(GIVEN EXERCISE 1):
In the stored items between the lines holding "Task: Open the three-dot more options menu" and "click(x=856, y=280)", inclusive, can you change "signal bars" to "antenna" and give those lines back with nothing else altered?

--- Start of SELECTED TEXT ---

Like #9? Or in the top 8 in both the AP and Coaches? Besides, what the heck does that have to do with how they're playing right now? Be honest. Texas isn't 2x better than OSU, UK, and BYU?



HB said:


> And yes Collison is overrated. I really dont see anything he does exceptionally well.


Be honest (again). Have you watched more than 3 UCLA games in the last 12 months.

Someone has kidnapped the real HB. Whoever hijacked your computer, HB, is talking crazy talk.


----------



## HB (May 1, 2004)

TM said:


> Like #9? Or in the top 7 in both the AP and Coaches? Besides, what the heck does that have to do with how they're playing right now?
> 
> 
> 
> ...


Regarding the first post, am I surprised with the way Texas is playing? YES. Do I think they are that much better than OSU and UK? Heck no. It might just be that UCLA was never that good to begin with. 

In the last 12 months I have watched quite a few UCLA games actually, they are one of FSN's favorite teams. Everytime I hear people say Collison is a lottery pick, I just wonder if they know anything about the NBA


----------



## TM (Jun 30, 2003)

HB said:


> Regarding the first post, am I surprised with the way Texas is playing? YES. Do I think they are that much better than OSU and UK? Heck no. It might just be that UCLA was never that good to begin with.


WHAT?!?!?! Ok, we'll agree to disagree on that one. I'd like to hear someone, anyone, else chime in on that one.

And no, UNC isn't the best team in teh nation right now cause their All-American PG is watching, not playing.


----------



## HB (May 1, 2004)

So who is better than UNC


----------



## TM (Jun 30, 2003)

Right now? Memphis. Followed by UNC.


----------



## HB (May 1, 2004)

Well thats fair. I can live with that


----------



## rocketeer (Oct 7, 2002)

HB said:


> :lol: Thats why so many people had Texas so high in their polls right. Was Texas even rated higher than UK in any of the media polls.

--- End of SELECTED TEXT ---
--- Start of RAW RECORDS ---

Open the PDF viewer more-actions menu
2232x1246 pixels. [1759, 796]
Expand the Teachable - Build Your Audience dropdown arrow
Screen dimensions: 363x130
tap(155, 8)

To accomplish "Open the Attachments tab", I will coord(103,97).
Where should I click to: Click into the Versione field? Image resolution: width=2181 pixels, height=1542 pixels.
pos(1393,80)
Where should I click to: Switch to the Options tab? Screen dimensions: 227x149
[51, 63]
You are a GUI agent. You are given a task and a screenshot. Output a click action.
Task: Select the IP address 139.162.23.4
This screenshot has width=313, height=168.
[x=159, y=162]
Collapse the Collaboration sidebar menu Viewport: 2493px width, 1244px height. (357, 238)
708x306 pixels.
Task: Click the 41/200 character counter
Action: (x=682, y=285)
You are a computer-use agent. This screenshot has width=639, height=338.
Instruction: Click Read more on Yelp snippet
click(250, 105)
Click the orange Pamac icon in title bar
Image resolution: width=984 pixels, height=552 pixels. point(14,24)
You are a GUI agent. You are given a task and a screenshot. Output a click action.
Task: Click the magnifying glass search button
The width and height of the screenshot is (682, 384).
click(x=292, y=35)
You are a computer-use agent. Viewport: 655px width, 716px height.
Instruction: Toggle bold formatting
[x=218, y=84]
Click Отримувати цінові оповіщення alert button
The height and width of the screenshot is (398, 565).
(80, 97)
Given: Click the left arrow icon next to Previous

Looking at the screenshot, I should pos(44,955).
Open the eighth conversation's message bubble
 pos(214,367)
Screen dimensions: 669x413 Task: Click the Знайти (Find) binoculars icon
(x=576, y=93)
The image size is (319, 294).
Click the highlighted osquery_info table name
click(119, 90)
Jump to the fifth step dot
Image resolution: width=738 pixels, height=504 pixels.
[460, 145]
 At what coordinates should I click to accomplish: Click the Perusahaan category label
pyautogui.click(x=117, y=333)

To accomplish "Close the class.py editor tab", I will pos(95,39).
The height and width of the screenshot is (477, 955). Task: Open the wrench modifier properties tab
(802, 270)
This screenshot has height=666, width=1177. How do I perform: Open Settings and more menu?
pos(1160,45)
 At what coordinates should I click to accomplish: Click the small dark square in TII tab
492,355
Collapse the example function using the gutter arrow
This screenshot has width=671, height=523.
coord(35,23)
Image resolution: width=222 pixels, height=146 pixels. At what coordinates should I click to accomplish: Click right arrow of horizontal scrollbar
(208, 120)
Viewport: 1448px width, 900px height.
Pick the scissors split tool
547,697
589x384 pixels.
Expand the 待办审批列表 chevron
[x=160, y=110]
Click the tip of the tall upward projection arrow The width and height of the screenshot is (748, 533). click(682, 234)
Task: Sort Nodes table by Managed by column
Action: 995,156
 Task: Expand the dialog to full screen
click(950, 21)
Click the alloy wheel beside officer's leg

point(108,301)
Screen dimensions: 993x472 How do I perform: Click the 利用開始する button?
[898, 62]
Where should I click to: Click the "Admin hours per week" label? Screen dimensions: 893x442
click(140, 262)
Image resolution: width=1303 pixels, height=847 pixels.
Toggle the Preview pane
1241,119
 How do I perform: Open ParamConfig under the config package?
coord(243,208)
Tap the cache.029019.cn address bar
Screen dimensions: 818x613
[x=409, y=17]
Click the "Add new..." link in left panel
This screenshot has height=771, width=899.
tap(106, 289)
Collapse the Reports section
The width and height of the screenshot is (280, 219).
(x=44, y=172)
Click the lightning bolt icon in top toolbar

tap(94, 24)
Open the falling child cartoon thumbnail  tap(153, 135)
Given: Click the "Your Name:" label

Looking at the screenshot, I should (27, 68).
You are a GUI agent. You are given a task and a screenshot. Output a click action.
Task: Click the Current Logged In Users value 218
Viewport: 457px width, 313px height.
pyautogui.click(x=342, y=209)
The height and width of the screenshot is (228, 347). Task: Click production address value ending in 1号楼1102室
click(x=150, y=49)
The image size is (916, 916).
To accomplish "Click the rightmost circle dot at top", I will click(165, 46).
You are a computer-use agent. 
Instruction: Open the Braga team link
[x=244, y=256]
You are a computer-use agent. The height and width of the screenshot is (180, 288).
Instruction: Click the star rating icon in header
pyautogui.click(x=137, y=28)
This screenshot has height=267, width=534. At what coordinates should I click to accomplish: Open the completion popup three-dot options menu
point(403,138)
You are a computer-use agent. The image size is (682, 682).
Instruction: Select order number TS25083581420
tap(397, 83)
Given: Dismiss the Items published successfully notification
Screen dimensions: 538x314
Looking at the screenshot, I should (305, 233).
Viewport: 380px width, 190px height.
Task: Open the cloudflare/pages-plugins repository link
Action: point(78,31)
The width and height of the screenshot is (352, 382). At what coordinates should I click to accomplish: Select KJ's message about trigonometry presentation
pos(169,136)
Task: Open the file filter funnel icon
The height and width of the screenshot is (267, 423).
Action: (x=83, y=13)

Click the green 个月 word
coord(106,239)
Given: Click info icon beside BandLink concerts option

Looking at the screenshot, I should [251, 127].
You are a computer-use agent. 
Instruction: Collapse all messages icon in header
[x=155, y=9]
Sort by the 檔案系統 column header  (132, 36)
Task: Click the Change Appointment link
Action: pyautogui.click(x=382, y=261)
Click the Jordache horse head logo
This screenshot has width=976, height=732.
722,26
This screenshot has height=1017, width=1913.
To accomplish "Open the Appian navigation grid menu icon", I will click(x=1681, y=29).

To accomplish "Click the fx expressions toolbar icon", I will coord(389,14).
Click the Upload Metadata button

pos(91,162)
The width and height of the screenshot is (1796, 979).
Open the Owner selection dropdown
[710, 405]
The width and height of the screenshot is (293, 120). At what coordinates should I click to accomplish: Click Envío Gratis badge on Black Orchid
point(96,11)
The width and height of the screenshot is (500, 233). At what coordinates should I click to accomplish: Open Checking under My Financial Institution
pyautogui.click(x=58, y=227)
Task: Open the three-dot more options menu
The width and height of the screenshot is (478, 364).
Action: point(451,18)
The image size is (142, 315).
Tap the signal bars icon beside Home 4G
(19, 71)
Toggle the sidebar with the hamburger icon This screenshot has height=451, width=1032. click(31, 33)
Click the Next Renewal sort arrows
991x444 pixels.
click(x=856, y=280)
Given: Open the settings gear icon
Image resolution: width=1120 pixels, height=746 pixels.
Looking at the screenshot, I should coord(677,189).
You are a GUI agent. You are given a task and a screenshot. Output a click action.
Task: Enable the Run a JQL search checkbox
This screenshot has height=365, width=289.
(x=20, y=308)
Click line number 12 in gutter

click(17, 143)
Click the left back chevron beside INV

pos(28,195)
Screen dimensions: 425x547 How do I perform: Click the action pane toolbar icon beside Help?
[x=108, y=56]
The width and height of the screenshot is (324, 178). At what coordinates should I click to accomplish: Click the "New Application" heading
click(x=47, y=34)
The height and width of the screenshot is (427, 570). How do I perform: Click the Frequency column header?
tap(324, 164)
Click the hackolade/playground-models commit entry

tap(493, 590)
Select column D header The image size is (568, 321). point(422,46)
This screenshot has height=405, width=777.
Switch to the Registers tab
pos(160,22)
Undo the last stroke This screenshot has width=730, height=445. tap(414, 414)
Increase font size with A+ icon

--- End of RAW RECORDS ---

(GIVEN EXERCISE 2):
Can you carry the basketball forum thread about Texas and UCLA further, picking up right after its last line?

(EXERCISE RESULT 1):
Task: Open the three-dot more options menu
The width and height of the screenshot is (478, 364).
Action: point(451,18)
The image size is (142, 315).
Tap the antenna icon beside Home 4G
(19, 71)
Toggle the sidebar with the hamburger icon This screenshot has height=451, width=1032. click(31, 33)
Click the Next Renewal sort arrows
991x444 pixels.
click(x=856, y=280)

(EXERCISE RESULT 2):
texas started the polls at the 15-16 range. now they've moved up. was kentucky higher than that?


----------



## TM (Jun 30, 2003)

If there's an upset tomorrow night, I'll most definitely have the Heels back on top though.


----------



## HB (May 1, 2004)

rocketeer said:


> texas started the polls at the 15-16 range. now they've moved up. was kentucky higher than that?


I think they were around that point too


----------



## rocketeer (Oct 7, 2002)

TM said:


> 1 spot, thanks to Washington State's loss.
> 
> 1. UNC
> 2. Memphis
> ...


just one spot? you don't think they'd jump anyone else after beating tennessee and now ucla? does anyone else in the country have two wins as good as the ones texas has?


----------



## Nimreitz (May 13, 2003)

Set your Kentucky homerism aside, the Wildcats are a pretty mediocre team this year. Ohio State isn't very good either.


----------



## HB (May 1, 2004)

Lol I despise the Wildcats, and with a passion too. Even TM can attest to that


----------



## Nimreitz (May 13, 2003)

Why did I think you were a UK fan? Weird.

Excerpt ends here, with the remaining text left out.